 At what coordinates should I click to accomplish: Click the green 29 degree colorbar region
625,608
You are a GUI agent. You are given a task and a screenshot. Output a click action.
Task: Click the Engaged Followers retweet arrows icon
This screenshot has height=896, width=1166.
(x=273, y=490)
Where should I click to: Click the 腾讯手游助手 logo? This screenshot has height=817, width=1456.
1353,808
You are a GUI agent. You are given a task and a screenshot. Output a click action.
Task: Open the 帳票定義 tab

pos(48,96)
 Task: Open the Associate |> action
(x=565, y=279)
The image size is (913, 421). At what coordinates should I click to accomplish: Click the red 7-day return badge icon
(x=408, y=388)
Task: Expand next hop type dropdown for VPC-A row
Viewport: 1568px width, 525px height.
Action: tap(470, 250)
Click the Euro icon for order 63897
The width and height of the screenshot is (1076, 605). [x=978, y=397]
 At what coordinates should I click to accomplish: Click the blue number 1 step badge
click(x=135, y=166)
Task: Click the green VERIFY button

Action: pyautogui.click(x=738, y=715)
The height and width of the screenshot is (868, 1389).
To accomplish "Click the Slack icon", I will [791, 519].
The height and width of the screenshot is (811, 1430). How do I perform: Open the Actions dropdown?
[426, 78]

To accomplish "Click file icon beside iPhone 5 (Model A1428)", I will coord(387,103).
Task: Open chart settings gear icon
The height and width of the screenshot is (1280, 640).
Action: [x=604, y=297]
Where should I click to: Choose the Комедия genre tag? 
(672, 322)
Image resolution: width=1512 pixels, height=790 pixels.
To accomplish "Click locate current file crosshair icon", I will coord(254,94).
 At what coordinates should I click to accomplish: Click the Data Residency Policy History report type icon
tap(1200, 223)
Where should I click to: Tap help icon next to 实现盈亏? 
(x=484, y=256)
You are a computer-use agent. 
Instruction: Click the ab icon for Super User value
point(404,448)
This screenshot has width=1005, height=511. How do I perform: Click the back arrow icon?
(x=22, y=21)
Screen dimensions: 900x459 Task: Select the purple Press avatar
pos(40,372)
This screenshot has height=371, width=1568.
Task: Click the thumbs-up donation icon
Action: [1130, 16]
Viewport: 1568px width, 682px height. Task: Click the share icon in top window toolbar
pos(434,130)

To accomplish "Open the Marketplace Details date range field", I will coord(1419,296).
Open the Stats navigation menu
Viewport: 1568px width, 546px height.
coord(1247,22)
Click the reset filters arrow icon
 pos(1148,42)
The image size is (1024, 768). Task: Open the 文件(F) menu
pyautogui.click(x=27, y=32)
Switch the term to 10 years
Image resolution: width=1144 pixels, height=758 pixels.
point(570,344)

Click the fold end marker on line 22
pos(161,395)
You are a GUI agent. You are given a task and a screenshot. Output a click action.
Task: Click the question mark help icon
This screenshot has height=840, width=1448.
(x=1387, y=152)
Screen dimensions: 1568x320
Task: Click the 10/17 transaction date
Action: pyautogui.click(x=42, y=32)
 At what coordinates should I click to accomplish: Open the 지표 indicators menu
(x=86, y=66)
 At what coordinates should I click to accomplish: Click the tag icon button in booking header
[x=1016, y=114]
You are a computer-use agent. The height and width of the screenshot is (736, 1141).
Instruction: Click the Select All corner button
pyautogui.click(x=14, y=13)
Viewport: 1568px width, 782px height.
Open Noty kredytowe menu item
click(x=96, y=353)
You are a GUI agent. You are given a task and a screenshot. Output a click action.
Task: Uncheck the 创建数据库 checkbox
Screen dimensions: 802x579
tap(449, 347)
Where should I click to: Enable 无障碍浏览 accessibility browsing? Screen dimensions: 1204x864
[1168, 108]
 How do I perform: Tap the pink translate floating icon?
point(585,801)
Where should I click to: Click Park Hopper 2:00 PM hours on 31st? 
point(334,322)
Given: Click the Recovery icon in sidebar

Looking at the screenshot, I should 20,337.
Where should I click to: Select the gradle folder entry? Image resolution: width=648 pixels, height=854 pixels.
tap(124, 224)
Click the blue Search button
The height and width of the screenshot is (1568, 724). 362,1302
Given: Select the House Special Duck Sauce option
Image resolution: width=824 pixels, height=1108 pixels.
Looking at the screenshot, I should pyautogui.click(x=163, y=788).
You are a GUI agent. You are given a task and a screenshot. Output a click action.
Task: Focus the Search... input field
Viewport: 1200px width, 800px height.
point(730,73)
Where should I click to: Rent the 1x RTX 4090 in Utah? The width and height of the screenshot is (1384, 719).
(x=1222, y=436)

◆ **What you need to do**
Track down every line of the material containing the string "computer", and copy it.

◆ **Response**
You are a computer-use agent. 
You are a computer-use agent. The height and width of the screenshot is (736, 1141).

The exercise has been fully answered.